Translation:In the song, the bride is crying and the groom is laughing.

July 30, 2020

16 Comments


https://www.duolingo.com/profile/SIMON649717

Is there an actual song that features a crying briide and a laughing groom?


https://www.duolingo.com/profile/pieni_chilipalko

Could be something traditional or "Lelukaupan häät" by Miljoonasade.


https://www.duolingo.com/profile/ChelseaKau

Would 'the bride cries and the groom laughs' be acceptable here?


https://www.duolingo.com/profile/Bygonya

Does this mean "during the song" or is it actually within a particular song? If it's not the former, how would you say "during the song"?


https://www.duolingo.com/profile/Zzzzz...

This sentence refers to the lyrics of the song. The literal translation for "during the song" is laulun aikana but it would sound odd in a sentence like this. Laulu itkettää morsianta ja naurattaa sulhasta or Laulu saa morsiamen itkemään ja sulhasen nauramaan would be better sentences if you're talking about the effect the song has on people. Both translate as "The song makes/is making the bride cry and the groom laugh". :)


https://www.duolingo.com/profile/KenraaliKenn

Thank you for the explanation. It was very refreshing, and I feel a sudden urge to eat mämmi where before I hadn't the confidence to do so.

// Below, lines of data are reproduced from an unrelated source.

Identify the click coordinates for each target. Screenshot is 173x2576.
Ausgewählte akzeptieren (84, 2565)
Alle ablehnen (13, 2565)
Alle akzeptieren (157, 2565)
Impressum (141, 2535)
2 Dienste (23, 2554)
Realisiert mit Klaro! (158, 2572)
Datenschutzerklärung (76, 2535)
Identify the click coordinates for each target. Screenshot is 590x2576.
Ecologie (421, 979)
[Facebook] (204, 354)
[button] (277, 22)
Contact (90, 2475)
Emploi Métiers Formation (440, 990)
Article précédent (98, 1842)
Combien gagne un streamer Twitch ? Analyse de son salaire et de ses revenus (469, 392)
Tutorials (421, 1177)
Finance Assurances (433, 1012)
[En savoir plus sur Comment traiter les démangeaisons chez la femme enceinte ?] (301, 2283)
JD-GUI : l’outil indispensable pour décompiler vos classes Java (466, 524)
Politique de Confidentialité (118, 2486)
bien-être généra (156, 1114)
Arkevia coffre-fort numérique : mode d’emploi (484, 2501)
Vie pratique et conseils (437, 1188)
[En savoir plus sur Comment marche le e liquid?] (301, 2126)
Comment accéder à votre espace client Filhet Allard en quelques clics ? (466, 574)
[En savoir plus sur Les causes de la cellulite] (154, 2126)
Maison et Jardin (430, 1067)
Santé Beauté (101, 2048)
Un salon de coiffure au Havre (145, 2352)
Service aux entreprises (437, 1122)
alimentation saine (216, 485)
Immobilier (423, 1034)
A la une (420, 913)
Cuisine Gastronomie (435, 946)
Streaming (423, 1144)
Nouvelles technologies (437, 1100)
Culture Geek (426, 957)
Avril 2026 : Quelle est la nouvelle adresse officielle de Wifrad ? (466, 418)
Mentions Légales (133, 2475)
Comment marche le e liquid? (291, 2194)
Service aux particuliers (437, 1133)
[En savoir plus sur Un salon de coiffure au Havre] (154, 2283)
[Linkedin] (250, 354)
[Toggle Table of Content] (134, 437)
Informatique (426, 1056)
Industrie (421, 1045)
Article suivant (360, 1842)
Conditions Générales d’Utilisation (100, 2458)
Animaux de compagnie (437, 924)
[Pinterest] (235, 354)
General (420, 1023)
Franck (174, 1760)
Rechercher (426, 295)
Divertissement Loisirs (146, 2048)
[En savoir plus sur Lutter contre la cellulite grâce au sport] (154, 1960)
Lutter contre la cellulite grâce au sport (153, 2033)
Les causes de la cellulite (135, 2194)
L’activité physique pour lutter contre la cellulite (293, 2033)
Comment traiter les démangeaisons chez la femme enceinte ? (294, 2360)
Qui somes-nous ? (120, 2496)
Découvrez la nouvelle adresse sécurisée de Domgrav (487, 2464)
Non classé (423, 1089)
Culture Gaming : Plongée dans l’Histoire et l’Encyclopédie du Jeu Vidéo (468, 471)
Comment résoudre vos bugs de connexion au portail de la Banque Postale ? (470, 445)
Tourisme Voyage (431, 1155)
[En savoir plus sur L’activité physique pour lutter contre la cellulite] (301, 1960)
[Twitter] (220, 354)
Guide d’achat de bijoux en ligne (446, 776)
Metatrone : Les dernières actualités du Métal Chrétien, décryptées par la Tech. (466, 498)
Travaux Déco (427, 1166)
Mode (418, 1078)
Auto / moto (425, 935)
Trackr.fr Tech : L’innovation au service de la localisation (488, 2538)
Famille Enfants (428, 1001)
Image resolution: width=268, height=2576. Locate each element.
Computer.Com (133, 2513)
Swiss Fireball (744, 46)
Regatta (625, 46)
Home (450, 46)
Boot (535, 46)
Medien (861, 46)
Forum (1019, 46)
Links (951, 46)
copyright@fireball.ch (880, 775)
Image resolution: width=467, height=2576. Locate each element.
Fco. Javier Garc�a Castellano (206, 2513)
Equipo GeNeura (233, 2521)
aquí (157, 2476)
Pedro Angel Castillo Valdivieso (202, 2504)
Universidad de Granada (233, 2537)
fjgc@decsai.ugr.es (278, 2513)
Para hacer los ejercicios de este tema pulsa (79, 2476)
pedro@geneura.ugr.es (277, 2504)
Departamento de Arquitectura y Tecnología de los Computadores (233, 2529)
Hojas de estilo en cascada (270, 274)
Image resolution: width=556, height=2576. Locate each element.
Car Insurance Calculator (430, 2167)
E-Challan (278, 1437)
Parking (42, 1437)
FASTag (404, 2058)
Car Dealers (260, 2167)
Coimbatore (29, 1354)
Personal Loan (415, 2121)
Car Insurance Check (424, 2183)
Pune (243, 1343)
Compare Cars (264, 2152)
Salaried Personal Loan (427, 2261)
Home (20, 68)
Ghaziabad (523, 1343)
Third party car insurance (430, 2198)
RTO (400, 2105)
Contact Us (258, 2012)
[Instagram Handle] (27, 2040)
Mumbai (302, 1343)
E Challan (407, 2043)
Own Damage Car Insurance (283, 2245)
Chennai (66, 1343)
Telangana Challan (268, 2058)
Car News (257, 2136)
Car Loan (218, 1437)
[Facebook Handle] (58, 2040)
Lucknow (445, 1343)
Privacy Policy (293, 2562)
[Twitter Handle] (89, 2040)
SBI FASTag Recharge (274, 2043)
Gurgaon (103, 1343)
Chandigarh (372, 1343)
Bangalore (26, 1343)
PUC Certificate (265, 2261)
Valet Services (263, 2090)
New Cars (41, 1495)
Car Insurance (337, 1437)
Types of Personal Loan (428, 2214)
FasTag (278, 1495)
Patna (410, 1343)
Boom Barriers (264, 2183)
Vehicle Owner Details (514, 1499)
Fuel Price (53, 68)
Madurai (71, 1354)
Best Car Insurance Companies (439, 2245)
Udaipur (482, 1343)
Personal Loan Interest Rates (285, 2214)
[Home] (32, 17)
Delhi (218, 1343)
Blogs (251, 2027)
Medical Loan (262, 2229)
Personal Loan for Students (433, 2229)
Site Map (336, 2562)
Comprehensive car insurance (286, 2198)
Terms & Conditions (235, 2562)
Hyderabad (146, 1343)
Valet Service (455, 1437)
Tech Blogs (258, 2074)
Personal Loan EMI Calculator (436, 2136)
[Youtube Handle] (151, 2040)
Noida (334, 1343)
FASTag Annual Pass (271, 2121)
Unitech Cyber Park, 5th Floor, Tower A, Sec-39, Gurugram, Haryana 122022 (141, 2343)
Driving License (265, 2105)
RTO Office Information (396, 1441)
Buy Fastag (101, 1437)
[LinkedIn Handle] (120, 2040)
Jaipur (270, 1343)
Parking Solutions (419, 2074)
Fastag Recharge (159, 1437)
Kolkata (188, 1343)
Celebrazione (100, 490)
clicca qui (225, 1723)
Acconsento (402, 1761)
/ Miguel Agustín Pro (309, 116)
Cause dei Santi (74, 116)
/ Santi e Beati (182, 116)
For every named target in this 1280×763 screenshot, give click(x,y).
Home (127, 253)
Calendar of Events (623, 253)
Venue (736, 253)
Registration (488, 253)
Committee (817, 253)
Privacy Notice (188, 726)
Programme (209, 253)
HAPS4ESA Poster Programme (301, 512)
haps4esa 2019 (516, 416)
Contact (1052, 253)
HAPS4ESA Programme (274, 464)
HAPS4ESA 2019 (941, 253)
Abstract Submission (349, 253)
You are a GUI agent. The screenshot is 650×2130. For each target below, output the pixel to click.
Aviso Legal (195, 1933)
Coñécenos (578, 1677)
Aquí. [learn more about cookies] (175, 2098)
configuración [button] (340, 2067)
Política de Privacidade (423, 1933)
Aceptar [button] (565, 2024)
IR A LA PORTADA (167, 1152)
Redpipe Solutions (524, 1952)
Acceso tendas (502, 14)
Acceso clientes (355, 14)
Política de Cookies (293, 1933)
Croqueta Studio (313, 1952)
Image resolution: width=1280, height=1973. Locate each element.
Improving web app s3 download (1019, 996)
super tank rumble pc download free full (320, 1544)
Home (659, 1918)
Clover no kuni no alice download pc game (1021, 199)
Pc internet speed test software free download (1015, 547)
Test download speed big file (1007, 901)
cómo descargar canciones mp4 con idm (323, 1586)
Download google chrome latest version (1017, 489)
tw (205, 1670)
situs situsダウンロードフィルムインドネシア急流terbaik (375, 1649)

https://www.duolingo.com/profile/Bygonya

Awesome, thank you!


https://www.duolingo.com/profile/michaelquek

bridegroom is also correct


https://www.duolingo.com/profile/Linda406150

I’m wondering if the bride cries and the groom laughs would be acceptable


https://www.duolingo.com/profile/Christina982811

I can't get past WHY the groom would be laughing at his crying bride. Grrr


https://www.duolingo.com/profile/Zzzzz...

Interesting that you interpreted it this way. Maybe the laughing onion sentence is to blame for this. :P Were the groom laughing at her you would most likely specify that Morsian itkee ja sulhanen nauraa hänelle. Many people react to being very happy by crying and that's definitely the idea here too, although your interpretation is also valid. In Finnish we would say Morsian itkee onnesta, "The bride cries out of happiness/tears of happiness". So don't worry about the bride. She's doing better than fine. :)


https://www.duolingo.com/profile/zamlet

Maybe he just shoved a piece of wedding cake in her face? :)


https://www.duolingo.com/profile/Moo770465

Maybe in the classic Bluebeard story.


https://www.duolingo.com/profile/zamlet

Why is "a bride" and "a groom" incorrect? Oversight? Or is there a reason for it?